Relationship between quinidine concentrations measured in saliva and erythrocytes, and in serum.

The feasibility of indirect monitoring of serum quinidine concentration by determining saliva or erythrocyte levels was investigated in 16 hospitalized patients on quinidine therapy. No significant correlation was found between quinidine levels in saliva and its total or free levels in serum. The saliva to serum free drug concentration ratios were not dependent on saliva pH (r = 0.169), and they ranged from 1.238 to 6.782 among the different individuals. Quinidine serum protein binding was concentration dependent. It correlated poorly with serum levels of albumin, cholesterol, urea, creatinine, and patient's age.
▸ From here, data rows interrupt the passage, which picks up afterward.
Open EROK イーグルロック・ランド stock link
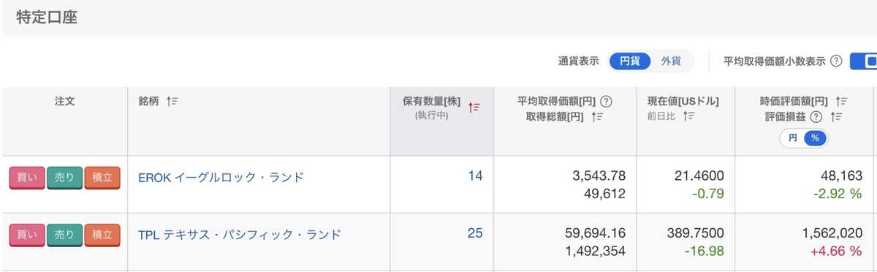 click(221, 177)
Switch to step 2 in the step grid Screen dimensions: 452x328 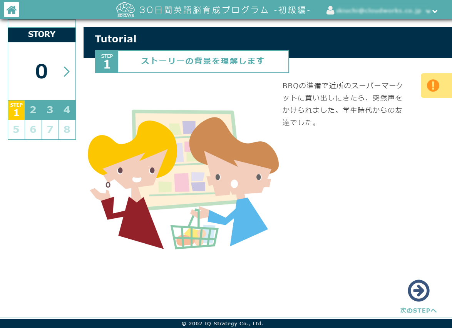point(33,110)
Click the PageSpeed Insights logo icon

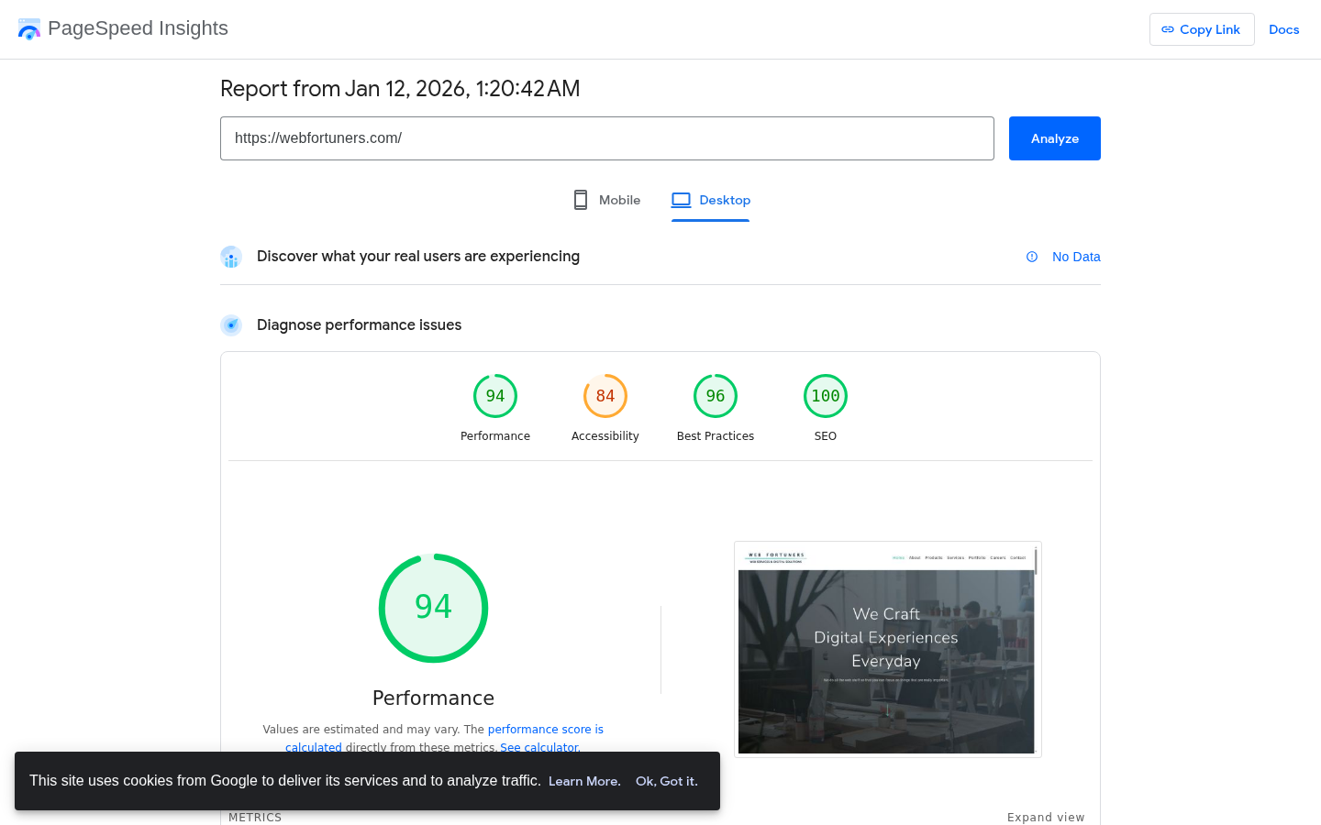[28, 28]
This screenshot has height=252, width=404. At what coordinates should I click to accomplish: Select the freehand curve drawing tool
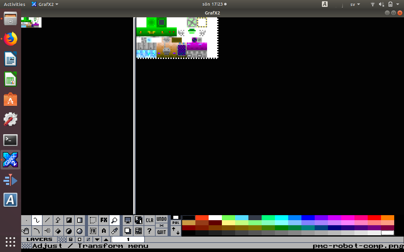pos(37,220)
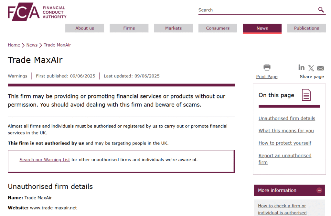Click the FCA logo

point(37,12)
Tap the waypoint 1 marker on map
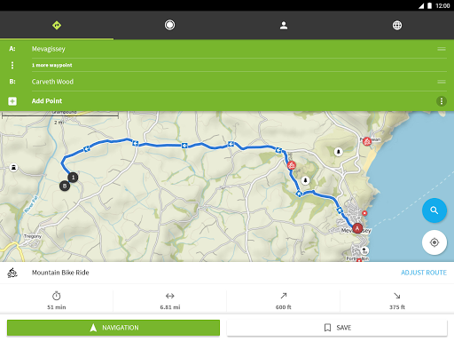Image resolution: width=454 pixels, height=341 pixels. point(73,178)
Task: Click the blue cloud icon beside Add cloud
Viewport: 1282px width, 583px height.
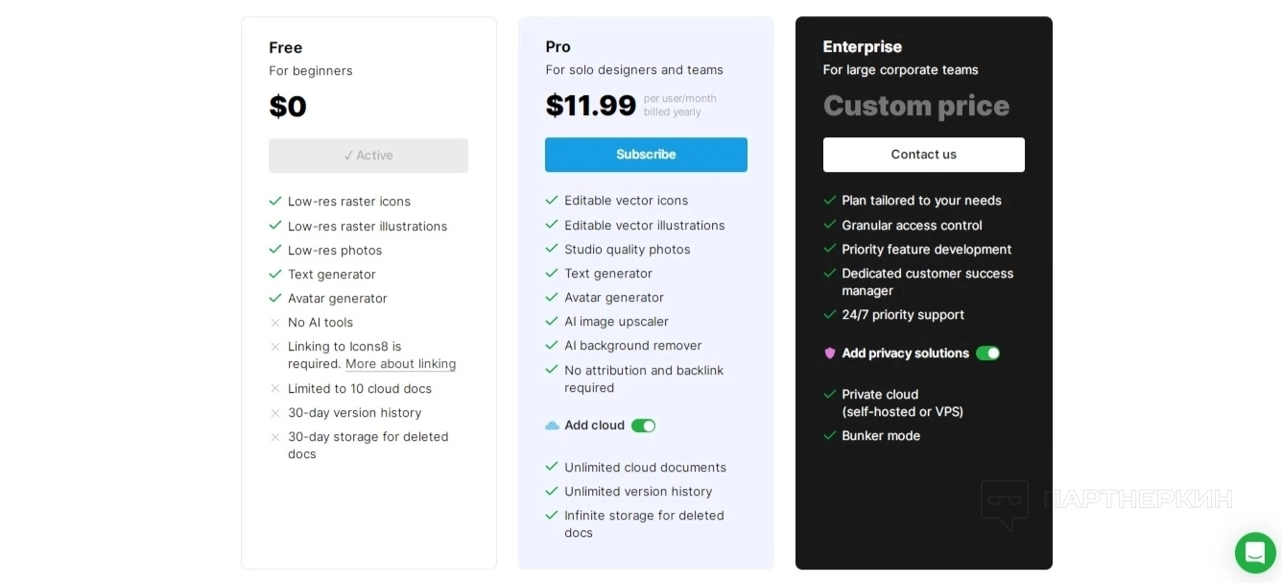Action: 552,425
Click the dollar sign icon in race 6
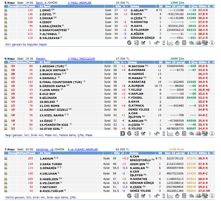 pyautogui.click(x=150, y=133)
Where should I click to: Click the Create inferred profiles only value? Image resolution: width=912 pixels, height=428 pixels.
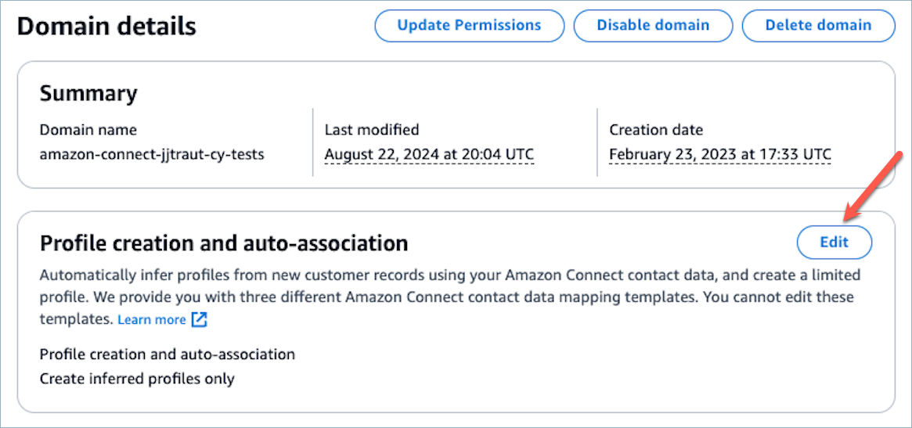pos(137,379)
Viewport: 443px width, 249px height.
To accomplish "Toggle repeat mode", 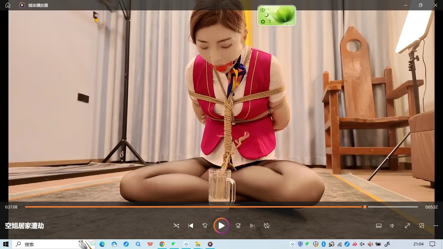I will click(x=267, y=226).
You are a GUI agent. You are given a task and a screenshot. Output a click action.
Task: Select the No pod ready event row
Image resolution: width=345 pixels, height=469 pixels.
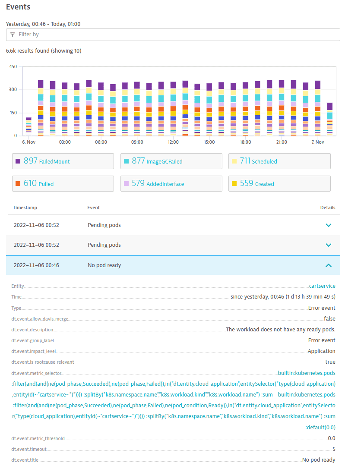(104, 265)
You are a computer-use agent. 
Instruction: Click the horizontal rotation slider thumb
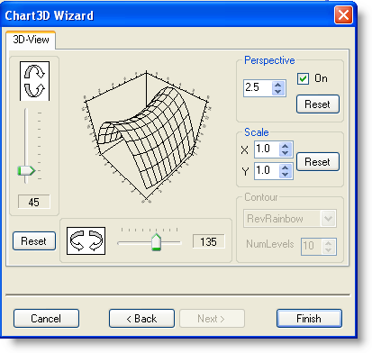pos(156,241)
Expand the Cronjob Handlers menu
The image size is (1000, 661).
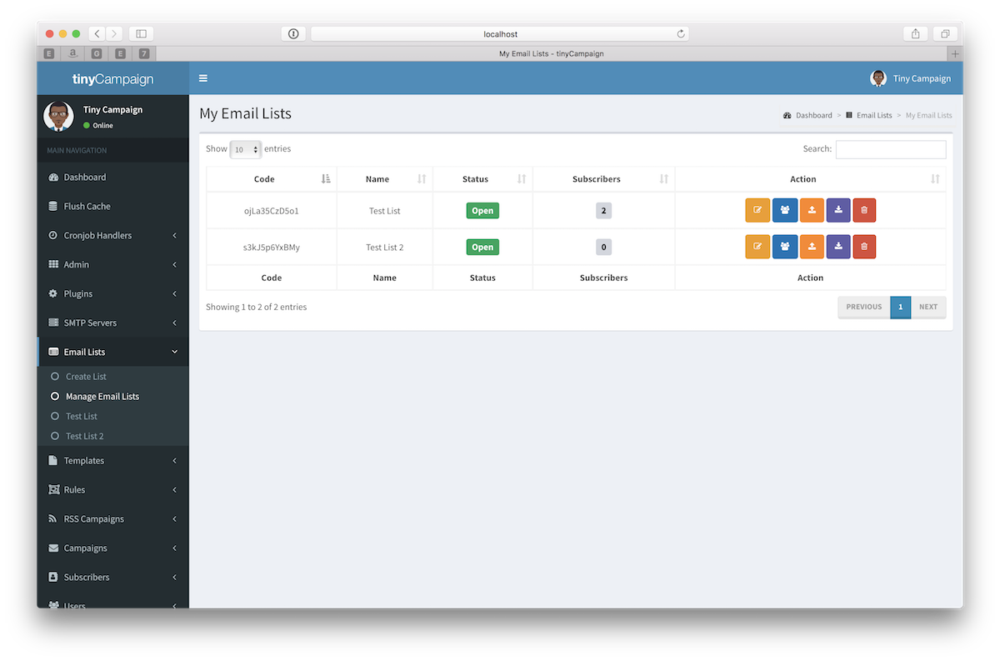98,235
There was a significant positive correlation between quinidine concentration in erythrocytes (RBC) and its total or free concentration in serum (r = 0.481, p less than 0.05 and r = 0.770, p less than 0.001); however, the RBC to free serum concentration ratio varied appreciably among patients (range of ratio value 0.117 to 0.477) and did not significantly correlate with variables such as hematocrit or age. Thus, the estimation of serum protein binding of quinidine by determining its level in RBC is, as in the case of saliva, of limited usefulness. The means of the concentration of quinidine in blood, serum (total), RBC, and saliva in five patients after an overnight fast did not differ significantly from the means of the concentration determined after the consumption of lunch. Unbound quinidine levels in serum, on the other hand, were higher in the morning (1.31 micrograms/mg vs 1.01 micrograms/mg p less than 0.01). The administration of systemic heparin to one patient did not affect quinidine concentration in the various media in a consistent manner.